Этим недлинным стихотворением Лермонтов начинал новую главу в истории русской литературы.
Было бы напрасно искать в этом стихотворении связи с предшествующими стихотворениями русских поэтов, посвященными 1812 г. («Певец во стане русских воинов» и «Вождю победителей» — Жуковского, «К Жуковскому» — Вяземского, «К Александру I» и «Бородинская годовщина» — Пушкина и др.). Торжественно-одический строй, батально-патетический лад этих стихотворений ничего не имеют общего с безыскусственно-простым рассказом лермонтовского солдата.
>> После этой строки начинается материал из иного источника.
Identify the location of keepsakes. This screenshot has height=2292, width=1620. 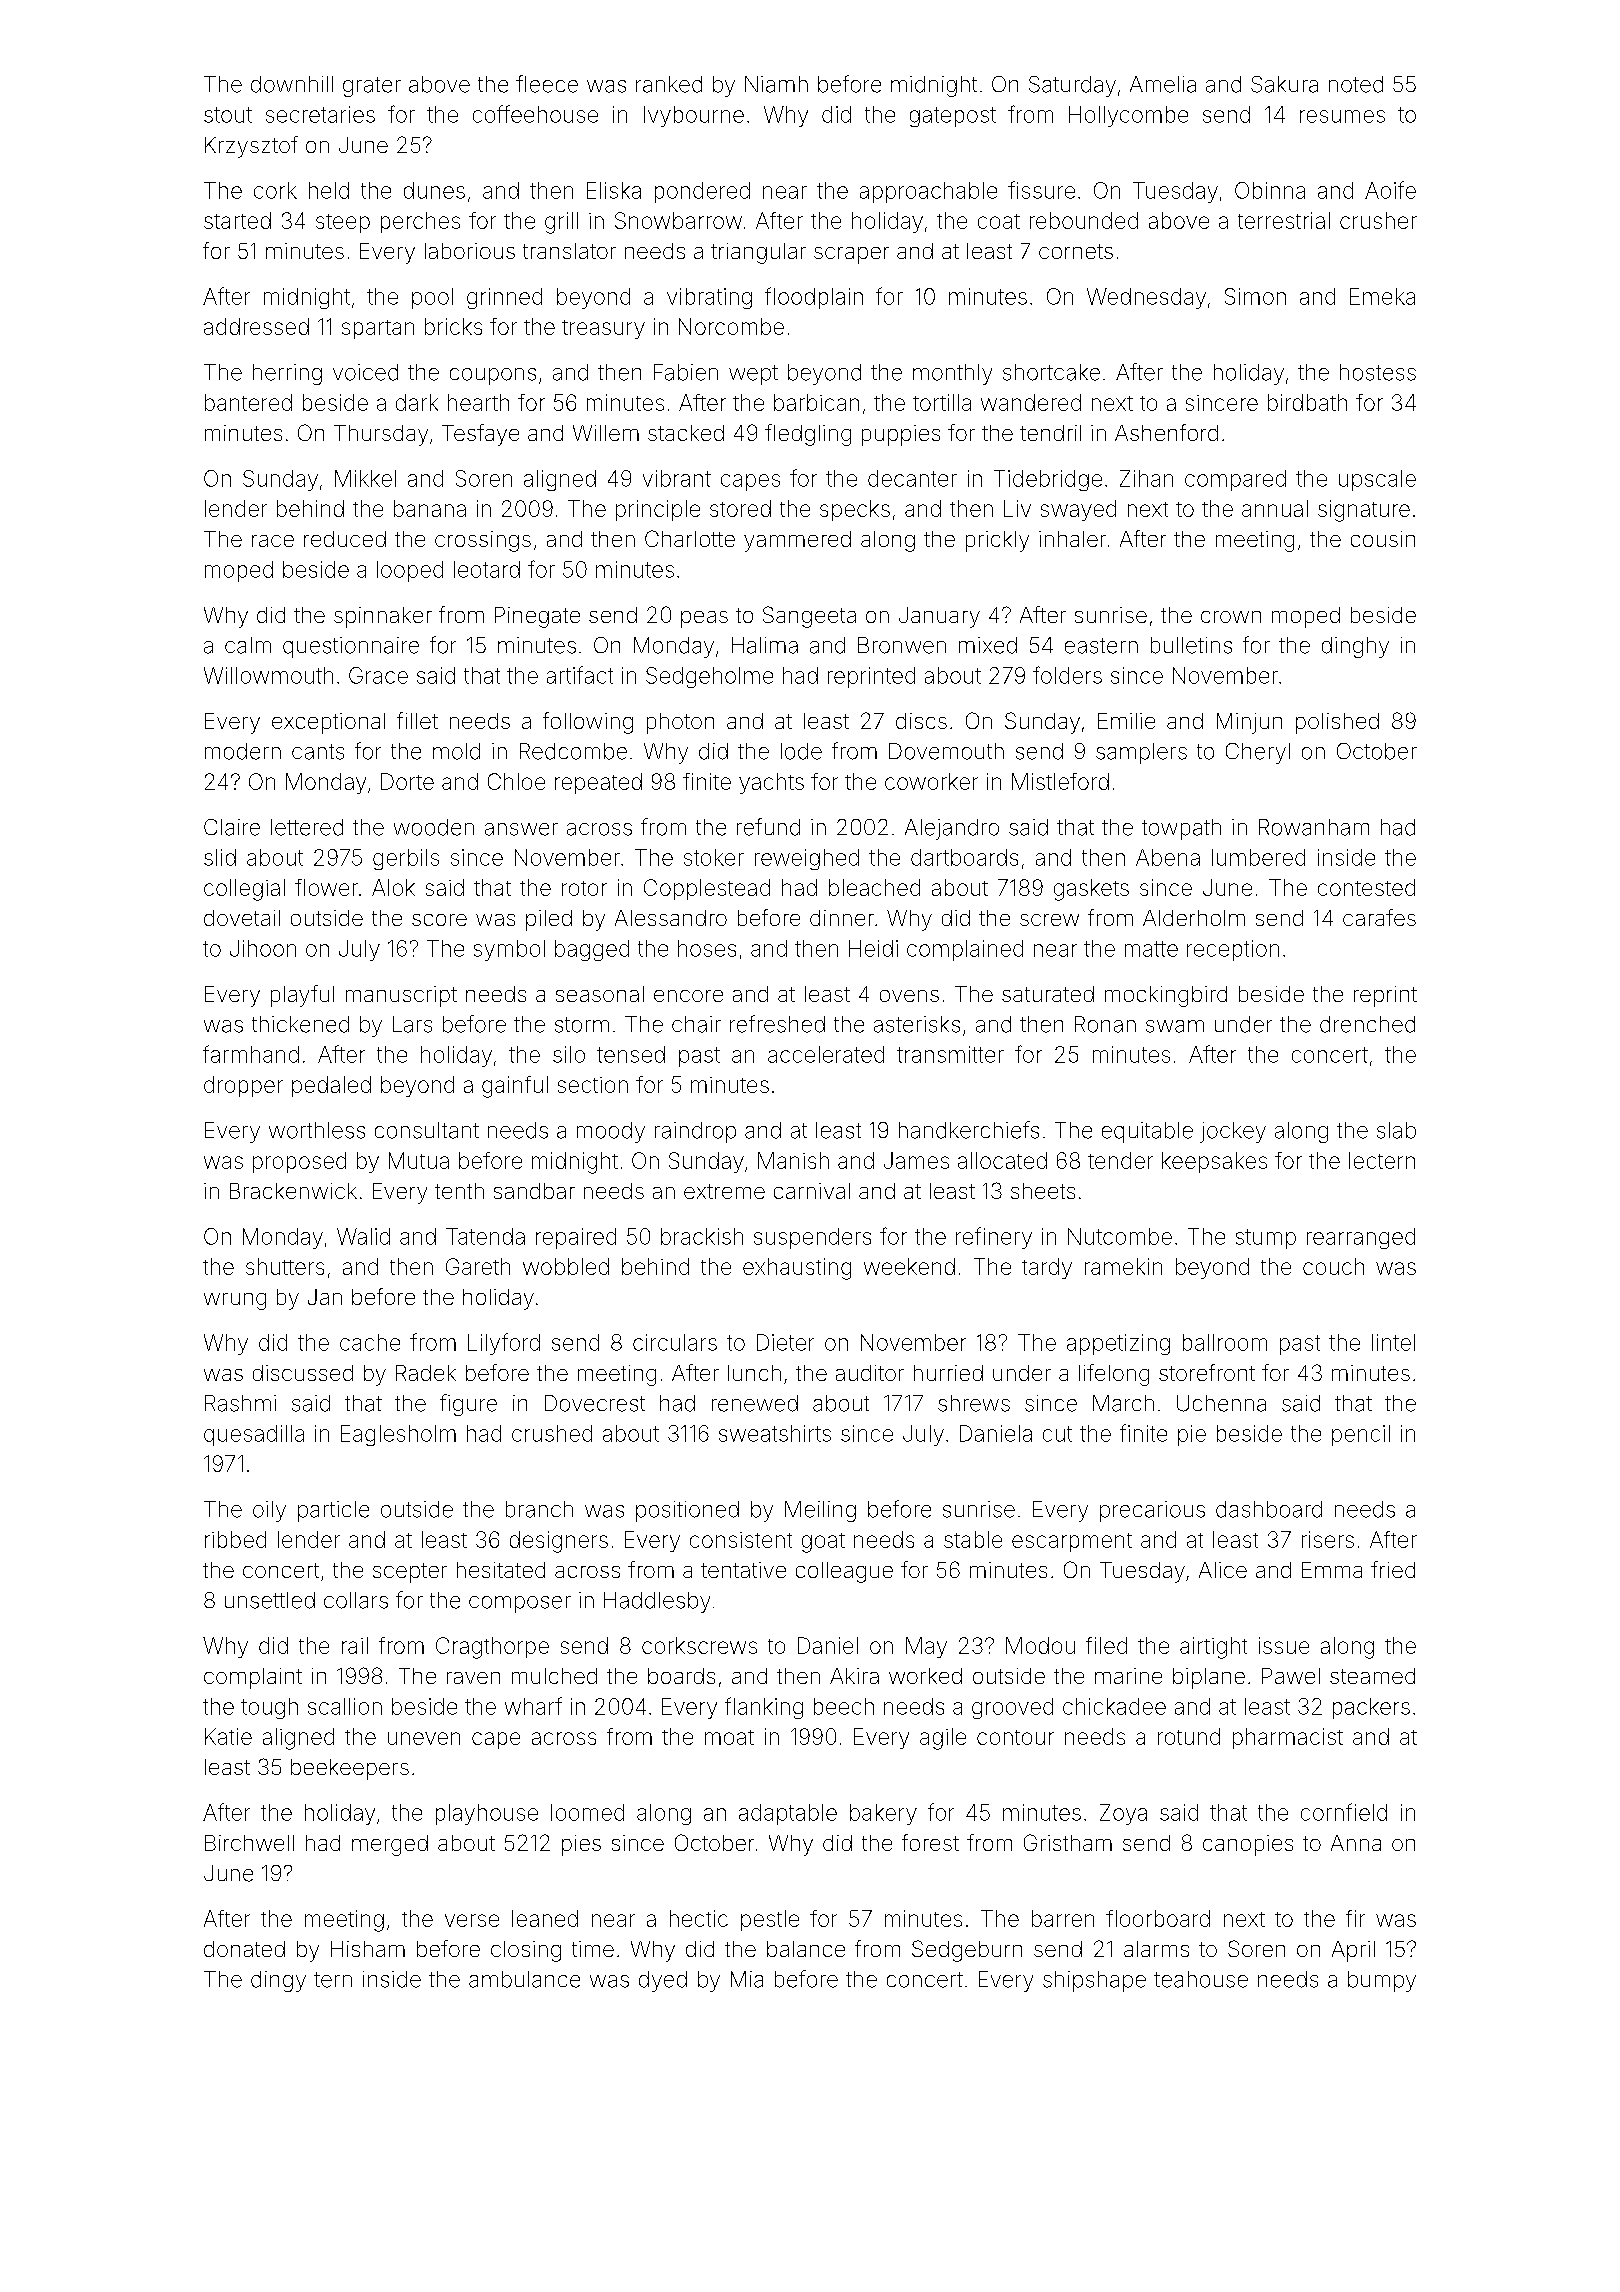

В то время как в стихах Жуковского, Пушкина, Вяземского, Батюшкова и др., посвященных 1812 г. и в частности Бородину, чувствуется громкое эхо торжественной оды XVIII столетия, «в каждом слове «Бородина», — по выражению Белинского, — слышите солдата, язык которого, не переставая быть грубо-простодушным, в то же время благороден, силен и полон поэзии»2.
Своим поэтически-правдивым стихотворением «Бородино» Лермонтов не завершал старую линию военно-патриотических стихотворений, а начинал новую главу в истории русской поэзии.
После «Бородина», появившегося через четыре месяца после смерти Пушкина в его осиротелом журнале, стало ясно, что на смену народному поэту Пушкину пришел народный поэт Лермонтов.
В 1909 г. автору этих строк довелось вести беседу о Лермонтове со Львом Николаевичем Толстым.
— Его «Бородино», — сказал Толстой, — это зерно моей «Войны и мира».
Это замечательные слова.
Они указывают истинное место «Бородина» в русской литературе: это целая народная эпопея в простом реалистическом рассказе, и самый этот рассказ есть торжество народности и реализма в русской литературе.